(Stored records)
* * *

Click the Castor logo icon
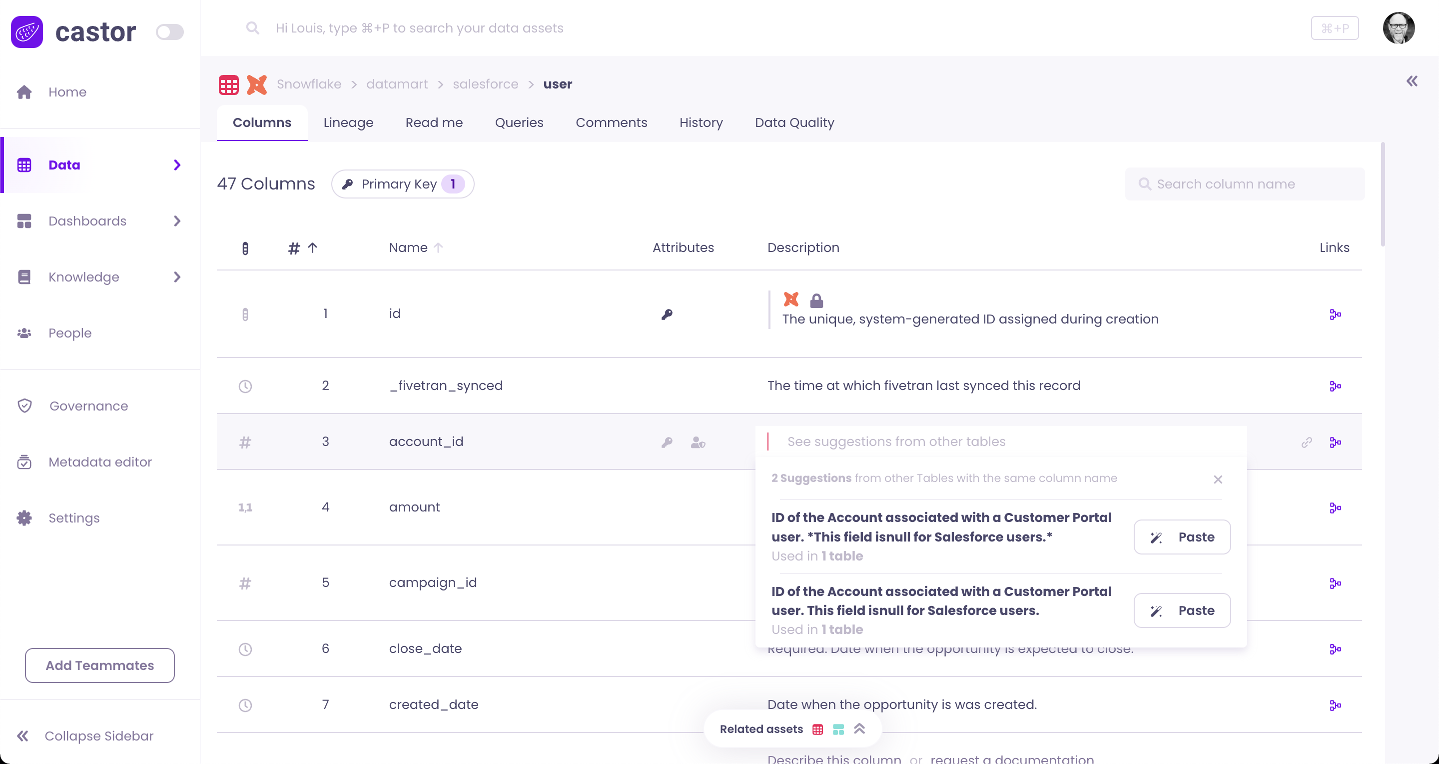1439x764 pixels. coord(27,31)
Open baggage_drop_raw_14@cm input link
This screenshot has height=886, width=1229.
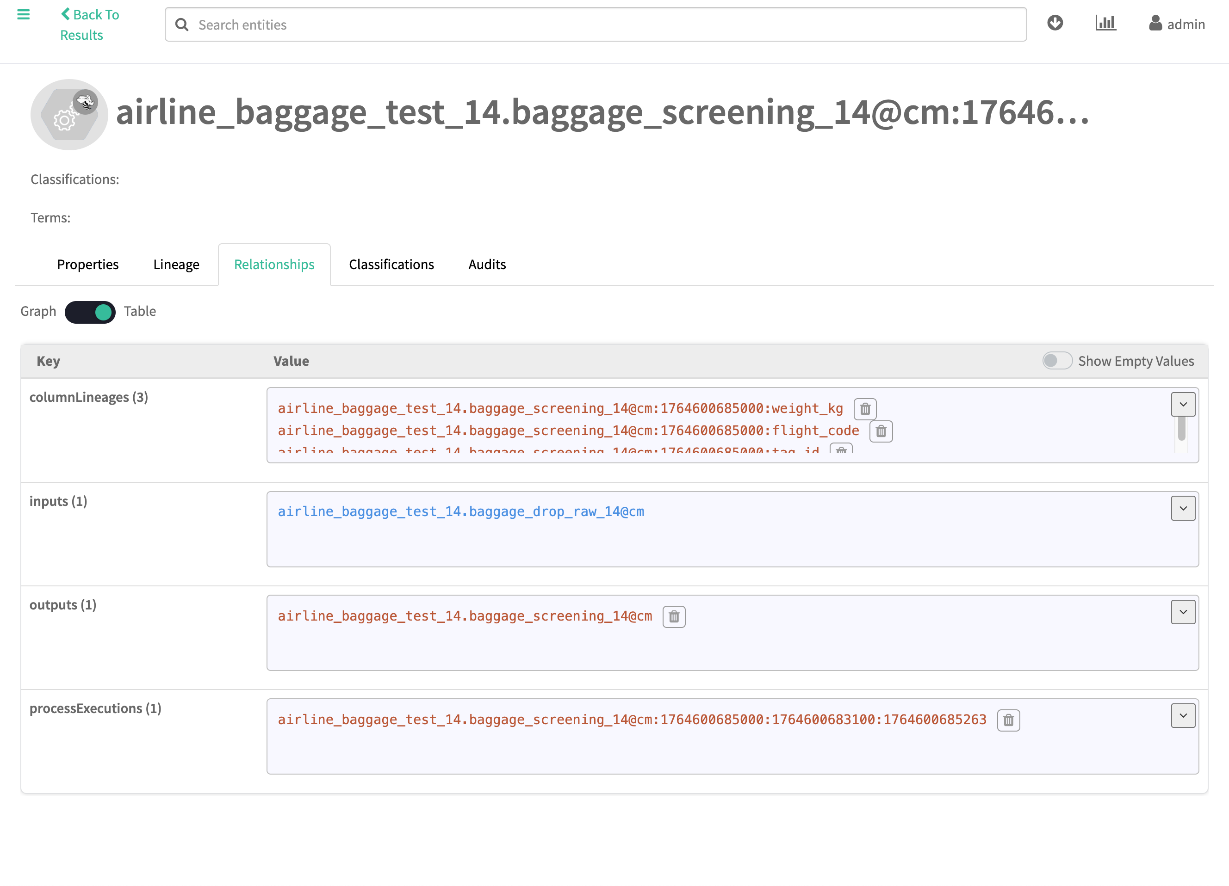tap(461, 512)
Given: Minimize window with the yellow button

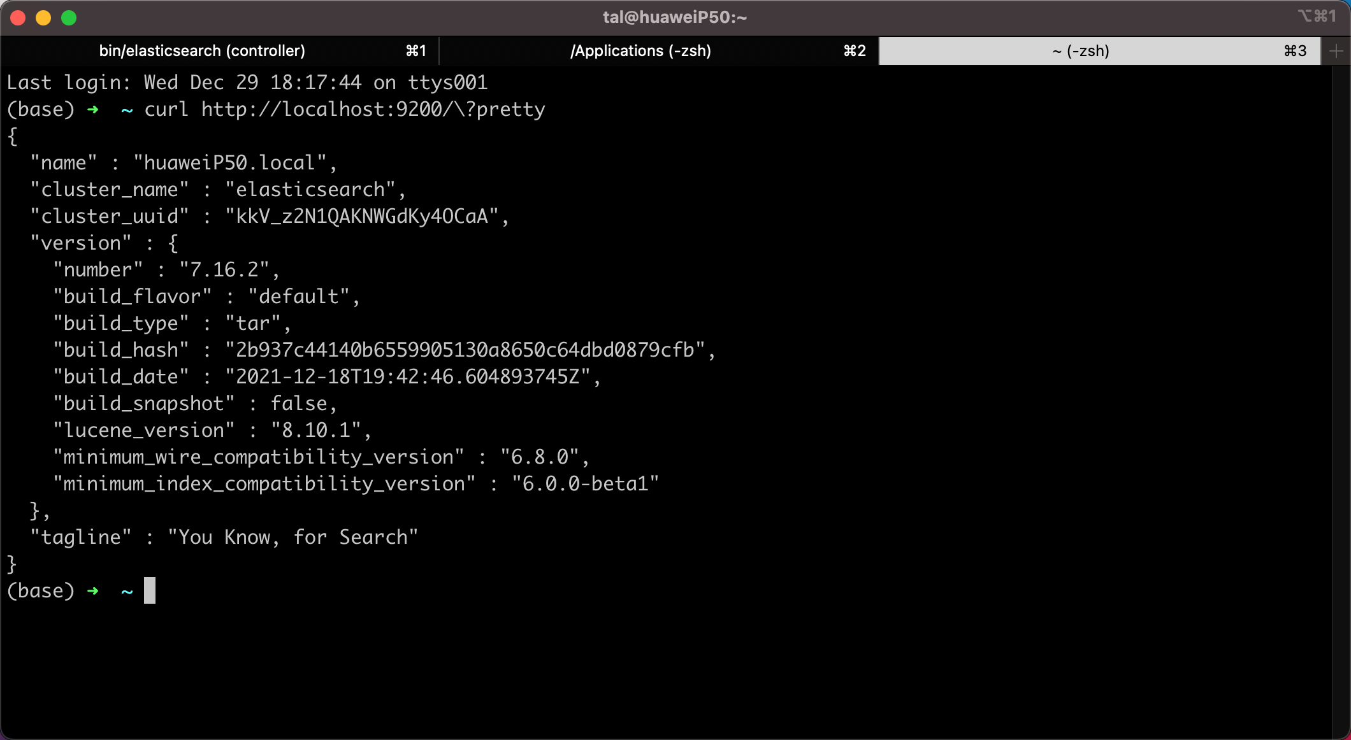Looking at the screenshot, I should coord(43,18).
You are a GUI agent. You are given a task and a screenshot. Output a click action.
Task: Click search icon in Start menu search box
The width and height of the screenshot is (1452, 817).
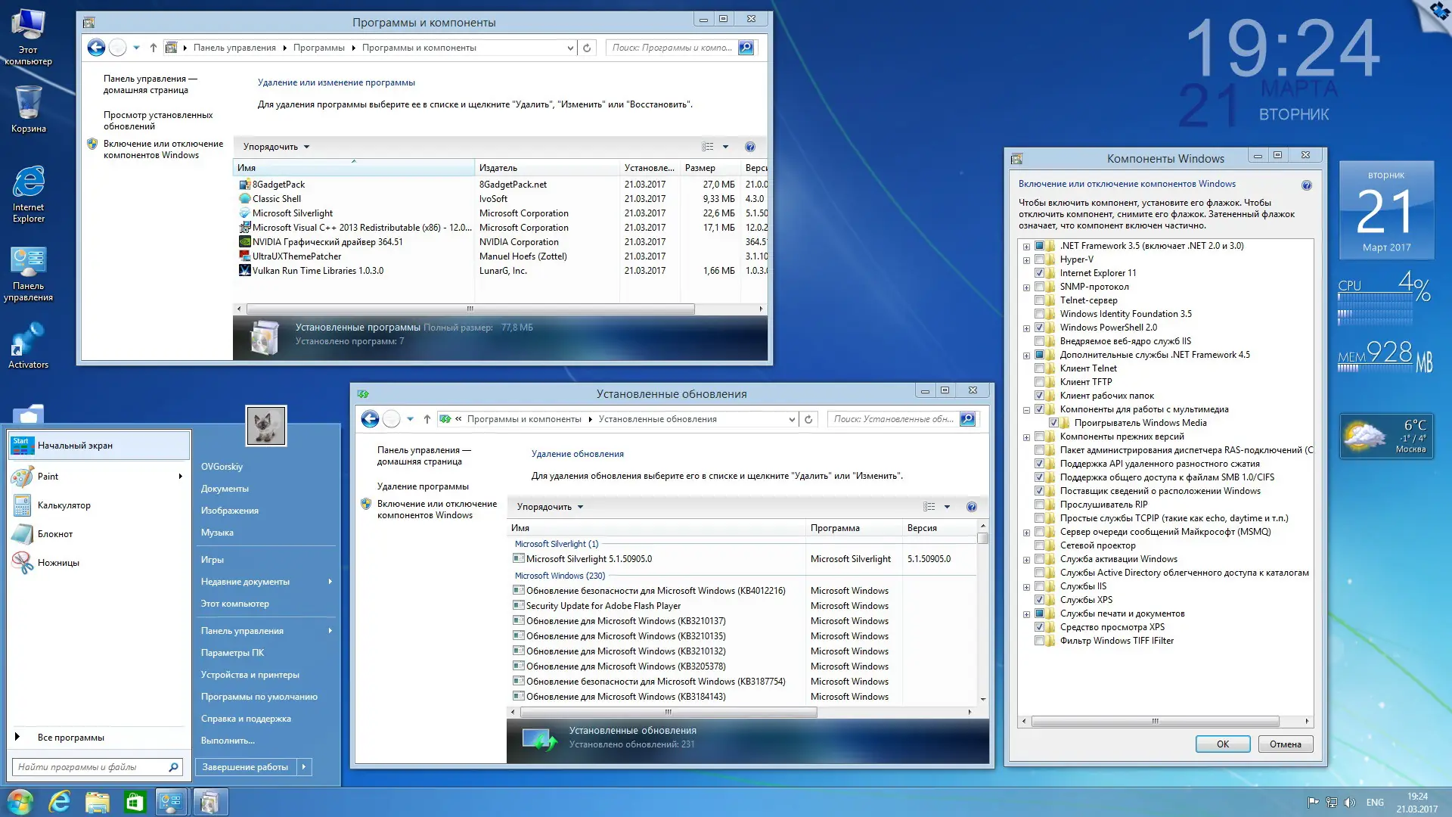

* * *

### TASK DESCRIPTION:
Would you transcribe, exactly and only, the lines from the one that contains "Open baggage_drop_raw_14@cm input link" through the last line of the data above, without any pictures?

### SOLUTION FOR THIS TASK:
Open baggage_drop_raw_14@cm input link
This screenshot has height=886, width=1229.
tap(461, 512)
Given: Minimize window with the yellow button

Looking at the screenshot, I should coord(43,18).
You are a GUI agent. You are given a task and a screenshot. Output a click action.
Task: Click search icon in Start menu search box
The width and height of the screenshot is (1452, 817).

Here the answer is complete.